Stored data entries:

_ _ _ _ _ _ _

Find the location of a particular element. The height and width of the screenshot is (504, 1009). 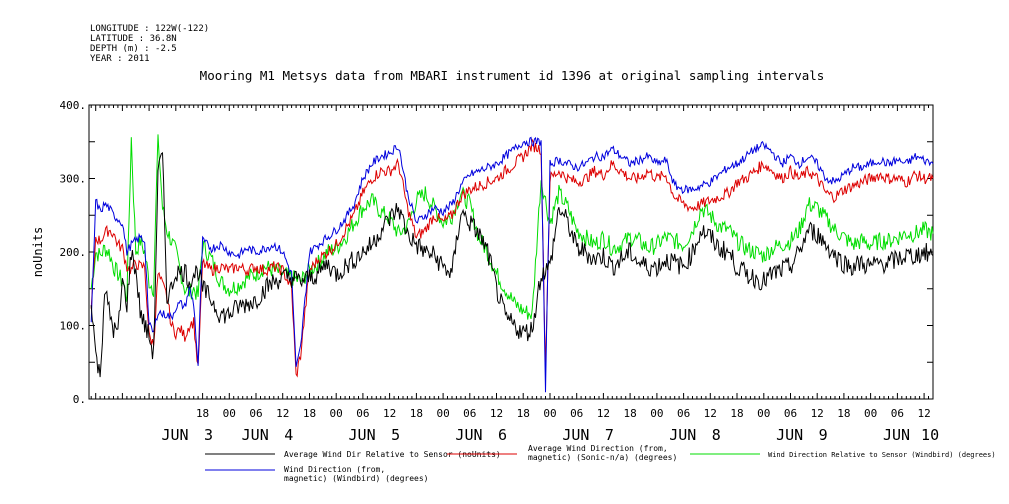

date-day: 10 is located at coordinates (930, 435).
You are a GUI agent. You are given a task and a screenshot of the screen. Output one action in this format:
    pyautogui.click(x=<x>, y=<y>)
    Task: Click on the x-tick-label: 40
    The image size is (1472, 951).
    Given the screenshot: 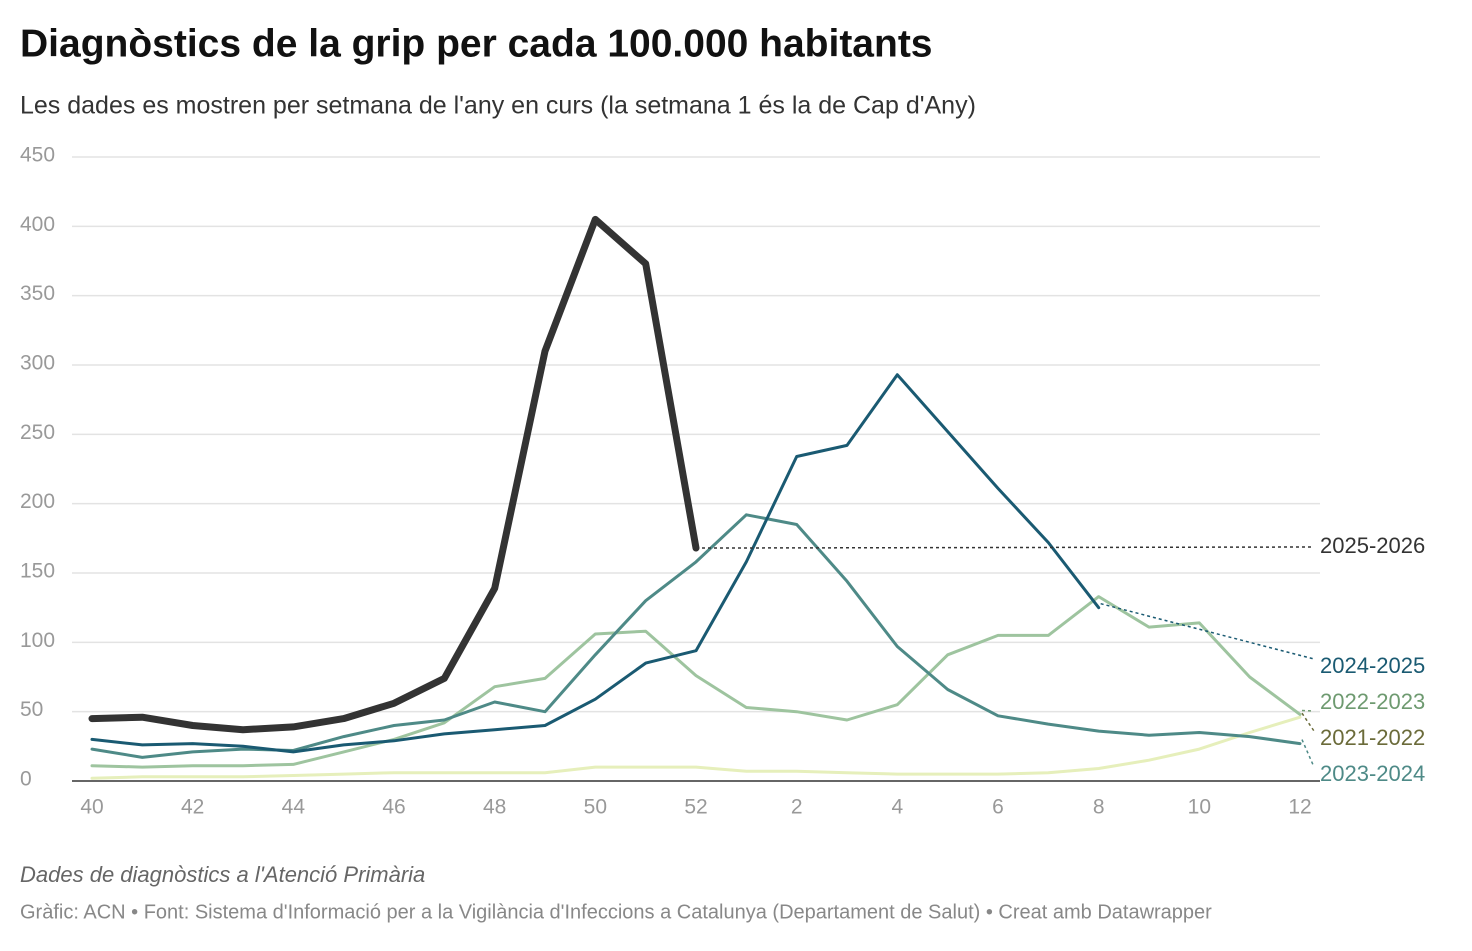 What is the action you would take?
    pyautogui.click(x=92, y=808)
    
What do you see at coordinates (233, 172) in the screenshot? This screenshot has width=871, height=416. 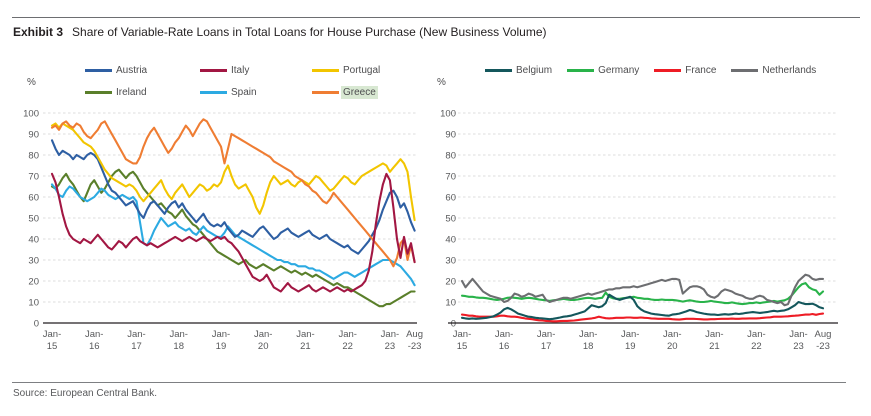 I see `series-portugal-line` at bounding box center [233, 172].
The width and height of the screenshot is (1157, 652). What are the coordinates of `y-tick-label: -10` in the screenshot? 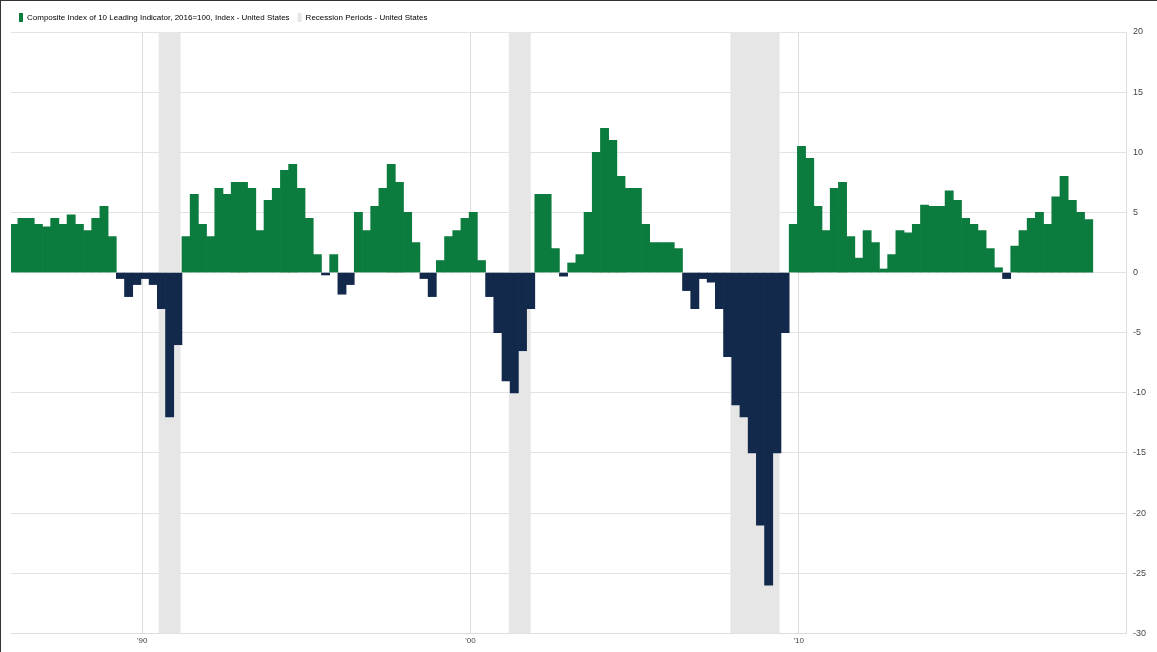 It's located at (1140, 392).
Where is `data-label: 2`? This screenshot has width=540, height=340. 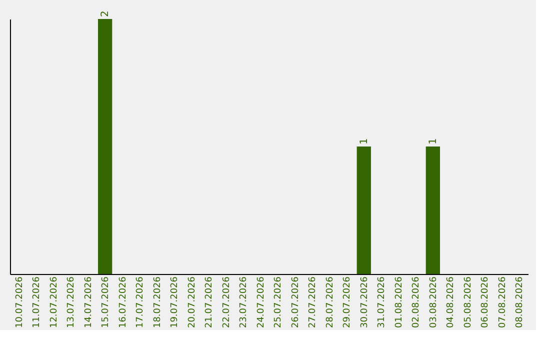 data-label: 2 is located at coordinates (106, 14).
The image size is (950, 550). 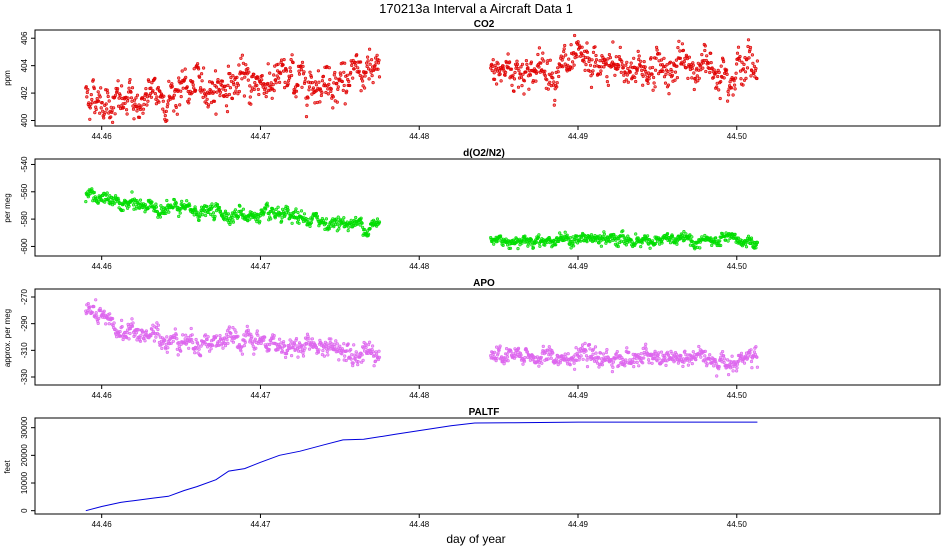 What do you see at coordinates (8, 78) in the screenshot?
I see `co2-ylabel: ppm` at bounding box center [8, 78].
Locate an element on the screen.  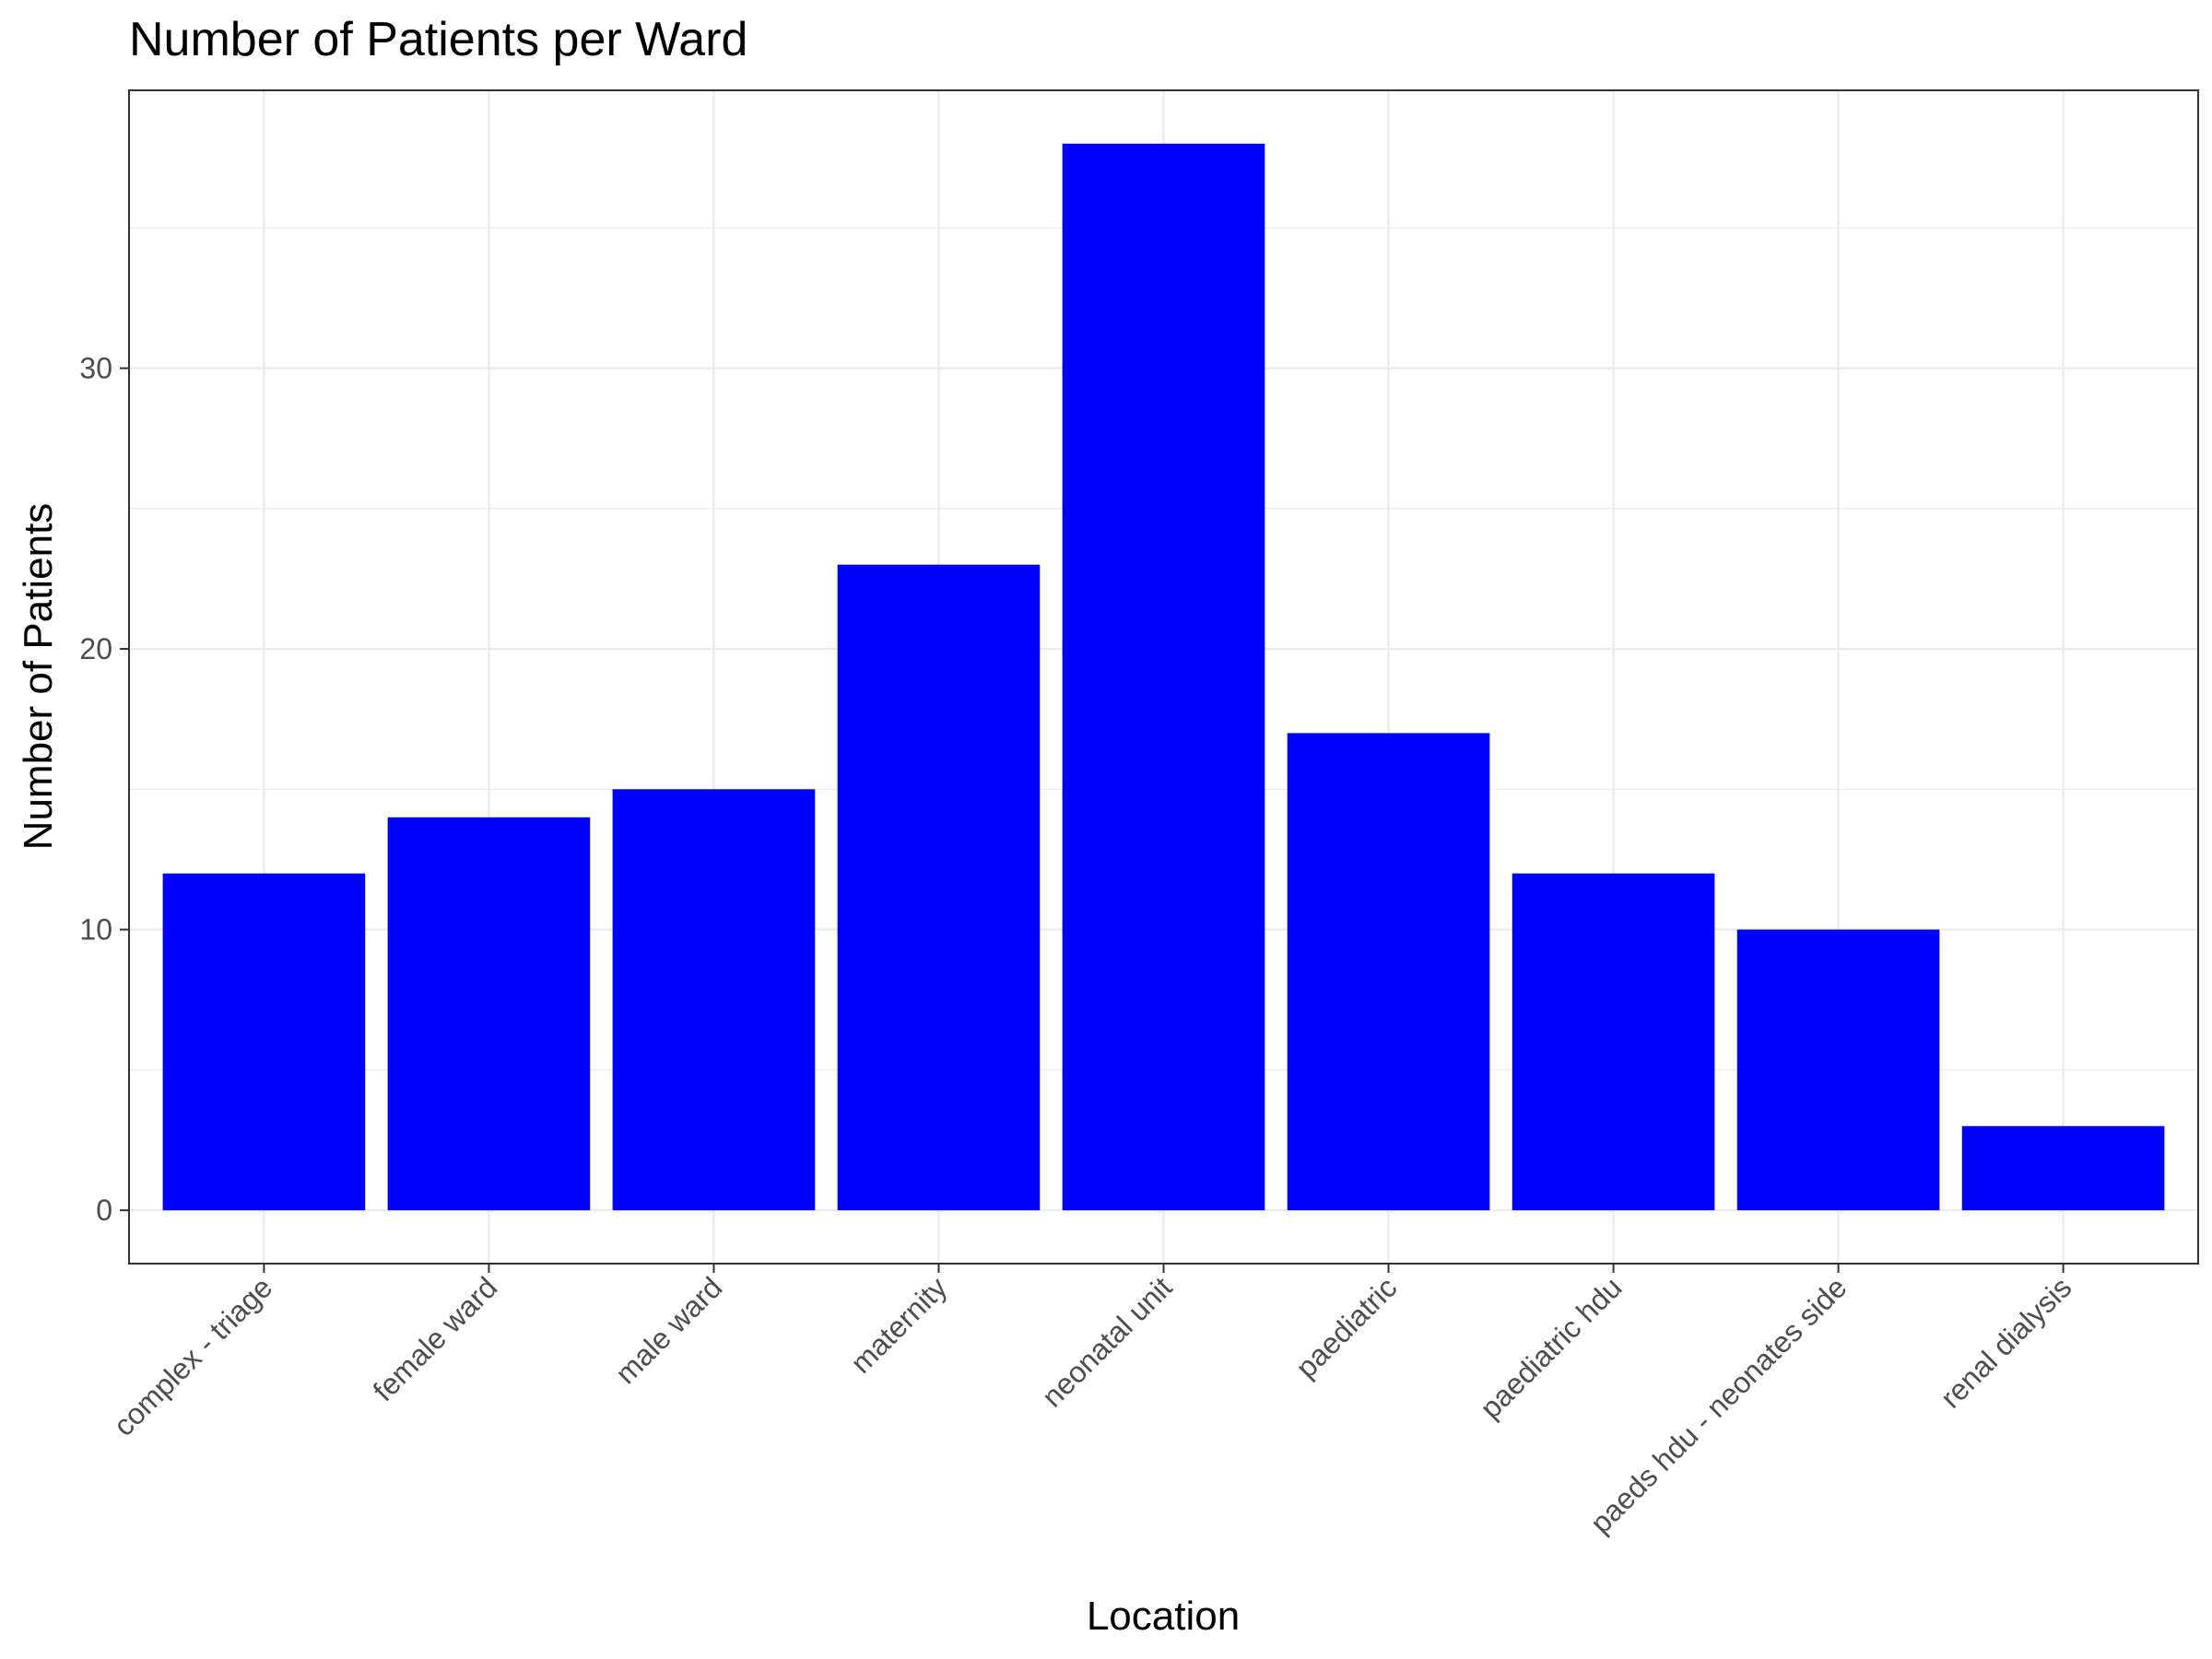
y-axis-ticks: 0 10 20 30 is located at coordinates (104, 789).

_ _ _ _ _ _ _

● REQUIRED WORK:
Duplicate the lines from the start of the records through the line that contains "date-day: 10 is", including both ends. Leave the pictures out of your copy.

● TASK RESPONSE:
Find the location of a particular element. The height and width of the screenshot is (504, 1009). 

date-day: 10 is located at coordinates (930, 435).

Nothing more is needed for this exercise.